En quête de valeur ajoutée
Se positionnant comme "des gros chez les petits, mais des petits parmi les grands", la cave, qui réunit 15 coopératives, a pour leitmotiv la "recherche de valeur ajoutée, plutôt que la concurrence à petits prix", insiste Denis Verdier. Forte d'une production de 220 000 hl sur trois appellations phares (Côtes du Rhône, Costières de Nîmes et Pays d'Oc), sans oublier l'AOC Coteaux du Languedoc, l'IGP Coteaux du Pont du Gard, l'IGP Gard. La philosophie des VPA ? Faire de l'artisanat du vin. "Par nos cuves avec du froid en permanence, la coopérative est capable de le faire !", assure le président.
Gérard Sanchez, le directeur du secteur Gard de l'ICV, a dressé un premier bilan sur le millésime 2018, déjà bien connu de tous. Au bout de dix jours de vendanges, en moyenne 10 % de la récolte ont été rentrés, voire "15 % dans certaines zones". Pour les Côtes du Rhône et les vignes du nord du département, il a fallu attendre la première semaine de septembre. Si en 2017 la précocité était exceptionnelle, cette année, elle s'inscrit dans la "normale des années 2007, 2011 et 2015". La canicule estivale, non content d'avoir quelque peu freiné le développement des baies, aura impacté les acidités, "particulièrement faibles", a analysé Gérard Sanchez. Cela s'explique par la dégradation de l'acide malique, brûlé par les extrêmes chaleurs.
Des disparités de production attendues
Ennemi numéro 1 de ce millésime, le mildiou, s'il n'aura pas d'impact sur le vin, touchera forcément la récolte, même s'il est encore trop tôt pour se prononcer. "Avec ce printemps humide, on n'a jamais connu une pression aussi intense", a résumé le directeur de l'ICV du Gard. Il sera difficile d'analyser précisément les effets du mildiou sur le vignoble gardois, certains agriculteurs ayant perdu 5 %, d'autres 10, 15 % voire plus. Cela dit, tout n'est pas perdu. Le poids des baies s'annonce plus élevé qu'en 2017, laissant augurer un rendement en jus plus conséquent. Sans compter les "bons éléments sur les premiers sauvignons en pleine fermentation".
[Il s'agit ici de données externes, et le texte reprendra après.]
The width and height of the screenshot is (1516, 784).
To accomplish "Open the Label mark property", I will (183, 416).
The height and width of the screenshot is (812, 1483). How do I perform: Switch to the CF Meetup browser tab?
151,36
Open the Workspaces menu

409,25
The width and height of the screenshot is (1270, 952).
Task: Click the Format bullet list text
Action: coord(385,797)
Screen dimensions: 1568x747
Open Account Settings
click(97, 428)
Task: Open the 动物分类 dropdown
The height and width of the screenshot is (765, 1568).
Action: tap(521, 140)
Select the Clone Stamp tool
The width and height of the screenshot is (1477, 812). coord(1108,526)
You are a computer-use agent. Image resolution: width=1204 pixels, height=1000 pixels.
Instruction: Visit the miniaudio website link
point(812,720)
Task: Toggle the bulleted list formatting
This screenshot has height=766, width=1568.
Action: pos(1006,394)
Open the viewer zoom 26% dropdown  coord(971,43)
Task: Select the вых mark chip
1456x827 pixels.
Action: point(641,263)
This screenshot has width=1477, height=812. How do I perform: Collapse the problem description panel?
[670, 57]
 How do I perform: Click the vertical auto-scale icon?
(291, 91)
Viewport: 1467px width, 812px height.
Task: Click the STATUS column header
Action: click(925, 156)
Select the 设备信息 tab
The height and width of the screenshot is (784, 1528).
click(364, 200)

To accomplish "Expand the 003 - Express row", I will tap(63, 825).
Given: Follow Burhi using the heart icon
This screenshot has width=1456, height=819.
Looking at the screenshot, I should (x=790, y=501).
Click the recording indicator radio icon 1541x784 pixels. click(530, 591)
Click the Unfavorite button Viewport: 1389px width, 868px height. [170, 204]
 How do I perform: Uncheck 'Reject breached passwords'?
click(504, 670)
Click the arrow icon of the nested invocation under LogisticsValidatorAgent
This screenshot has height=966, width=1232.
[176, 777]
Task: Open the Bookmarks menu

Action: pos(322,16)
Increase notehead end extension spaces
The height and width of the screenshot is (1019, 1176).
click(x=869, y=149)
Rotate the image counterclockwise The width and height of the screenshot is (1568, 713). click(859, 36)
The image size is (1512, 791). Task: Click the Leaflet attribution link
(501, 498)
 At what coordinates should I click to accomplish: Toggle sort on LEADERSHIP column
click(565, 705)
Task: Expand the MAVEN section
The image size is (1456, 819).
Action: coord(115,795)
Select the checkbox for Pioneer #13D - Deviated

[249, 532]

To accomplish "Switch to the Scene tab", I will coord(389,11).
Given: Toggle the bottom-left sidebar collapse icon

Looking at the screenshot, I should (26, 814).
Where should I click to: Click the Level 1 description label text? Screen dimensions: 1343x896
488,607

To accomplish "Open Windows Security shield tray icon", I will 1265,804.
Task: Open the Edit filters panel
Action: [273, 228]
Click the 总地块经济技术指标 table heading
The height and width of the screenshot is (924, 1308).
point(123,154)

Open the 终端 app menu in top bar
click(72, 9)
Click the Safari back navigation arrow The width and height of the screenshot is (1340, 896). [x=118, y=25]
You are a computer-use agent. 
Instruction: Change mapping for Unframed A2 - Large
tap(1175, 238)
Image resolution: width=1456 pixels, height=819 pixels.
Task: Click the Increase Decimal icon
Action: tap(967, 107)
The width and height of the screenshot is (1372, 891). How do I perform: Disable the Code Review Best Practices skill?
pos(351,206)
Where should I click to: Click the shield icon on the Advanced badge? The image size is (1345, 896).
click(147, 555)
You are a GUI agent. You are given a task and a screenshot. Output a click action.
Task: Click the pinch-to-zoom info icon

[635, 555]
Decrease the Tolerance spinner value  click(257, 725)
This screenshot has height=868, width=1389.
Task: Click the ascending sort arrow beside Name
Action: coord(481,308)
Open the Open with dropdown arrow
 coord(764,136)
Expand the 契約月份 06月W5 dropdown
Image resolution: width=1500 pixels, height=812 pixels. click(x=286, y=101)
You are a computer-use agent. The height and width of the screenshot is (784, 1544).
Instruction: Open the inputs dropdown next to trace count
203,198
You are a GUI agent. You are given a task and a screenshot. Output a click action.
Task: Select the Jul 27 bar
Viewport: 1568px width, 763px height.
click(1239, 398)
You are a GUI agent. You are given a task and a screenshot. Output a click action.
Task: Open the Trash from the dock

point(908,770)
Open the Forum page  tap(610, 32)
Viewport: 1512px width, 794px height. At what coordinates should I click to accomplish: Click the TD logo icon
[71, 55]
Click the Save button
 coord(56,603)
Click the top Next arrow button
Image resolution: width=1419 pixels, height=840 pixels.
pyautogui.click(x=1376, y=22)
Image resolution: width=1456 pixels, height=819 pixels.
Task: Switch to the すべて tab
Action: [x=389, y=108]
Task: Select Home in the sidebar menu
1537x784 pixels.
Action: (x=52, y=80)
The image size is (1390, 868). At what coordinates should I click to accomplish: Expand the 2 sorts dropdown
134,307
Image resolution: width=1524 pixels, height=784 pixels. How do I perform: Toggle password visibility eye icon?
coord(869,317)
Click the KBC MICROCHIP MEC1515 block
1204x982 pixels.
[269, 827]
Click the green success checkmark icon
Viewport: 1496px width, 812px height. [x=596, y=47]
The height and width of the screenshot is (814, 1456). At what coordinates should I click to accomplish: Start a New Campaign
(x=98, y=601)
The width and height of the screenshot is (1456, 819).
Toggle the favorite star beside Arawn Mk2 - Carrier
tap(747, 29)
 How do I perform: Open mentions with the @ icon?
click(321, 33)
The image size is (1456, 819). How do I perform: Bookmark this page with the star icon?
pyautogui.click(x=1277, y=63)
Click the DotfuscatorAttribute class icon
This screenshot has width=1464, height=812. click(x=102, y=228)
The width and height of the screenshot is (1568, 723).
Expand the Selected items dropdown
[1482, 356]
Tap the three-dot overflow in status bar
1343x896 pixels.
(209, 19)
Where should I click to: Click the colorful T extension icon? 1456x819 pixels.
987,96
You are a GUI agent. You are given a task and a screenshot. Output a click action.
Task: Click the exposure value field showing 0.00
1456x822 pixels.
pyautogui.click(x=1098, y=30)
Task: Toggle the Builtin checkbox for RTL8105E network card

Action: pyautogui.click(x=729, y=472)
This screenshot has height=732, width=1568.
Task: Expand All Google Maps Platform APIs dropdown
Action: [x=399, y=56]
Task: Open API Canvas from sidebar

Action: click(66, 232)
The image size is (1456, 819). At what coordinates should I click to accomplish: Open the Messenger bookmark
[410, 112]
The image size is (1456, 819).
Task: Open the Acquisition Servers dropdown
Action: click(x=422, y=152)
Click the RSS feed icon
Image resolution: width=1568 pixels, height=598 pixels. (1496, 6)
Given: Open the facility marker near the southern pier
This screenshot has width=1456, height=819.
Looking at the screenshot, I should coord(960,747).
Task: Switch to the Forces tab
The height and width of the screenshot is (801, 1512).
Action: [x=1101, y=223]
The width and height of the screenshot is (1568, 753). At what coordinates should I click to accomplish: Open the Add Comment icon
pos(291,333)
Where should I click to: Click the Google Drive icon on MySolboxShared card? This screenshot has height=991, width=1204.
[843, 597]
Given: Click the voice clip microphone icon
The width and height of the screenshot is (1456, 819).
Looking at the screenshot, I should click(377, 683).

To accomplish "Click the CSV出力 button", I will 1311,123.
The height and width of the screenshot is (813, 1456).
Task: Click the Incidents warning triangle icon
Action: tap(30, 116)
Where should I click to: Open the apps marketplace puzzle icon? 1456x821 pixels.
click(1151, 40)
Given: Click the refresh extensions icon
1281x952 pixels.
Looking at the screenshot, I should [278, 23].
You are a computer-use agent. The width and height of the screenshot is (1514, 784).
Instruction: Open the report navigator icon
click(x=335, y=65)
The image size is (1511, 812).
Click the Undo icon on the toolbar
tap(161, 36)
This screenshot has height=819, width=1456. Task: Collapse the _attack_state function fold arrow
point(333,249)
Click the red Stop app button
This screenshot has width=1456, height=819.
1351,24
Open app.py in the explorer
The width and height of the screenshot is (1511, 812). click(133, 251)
Premiers retours satisfaisants
A quelques kilomètres, à Bourdic, les frères Chabrier et leurs fils ont plutôt été épargnés par le mildiou. A peine "5 %", nous indique Patrick Chabrier. Les vendanges ont démarré le 18 août (huit jours plus tard que l'an dernier), avec le muscat petits grains, le chardonnay, et le sauvignon, en cette fin de mois. Ce même jour, environ 15 % des récoltes étaient déjà rentrés en cave. Satisfait des premiers retours sur sauvignons et chardonnays, Patrick Chabrier est optimiste : "dans l'ensemble, ça sera beaucoup mieux", malgré un printemps grêleux entre avril et mai qui a touché certaines parcelles à 50 %. Alors qu'en 2017, les sociétés Domaine du Vieux Castille et Domaine Chabrier (140 ha au total) ont enregistré des pertes de 40 % (4 000 hl), le vigneron indépendant escompte un regain à 10 000 hl. Produisant l'équivalent d'un tiers de blanc, de rosé et de 40 % de rouge, la production de rouges "dépendra de l'état de maturité". Leur AOP Duché d'Uzès devra se contenter d'une récolte en deçà de la moyenne, tout comme pour les chardonnays, dont la taille des baies n'annonçait pas non plus pléthore de jus. Mais en rouge, les grenaches et merlots ne devraient pas manquer.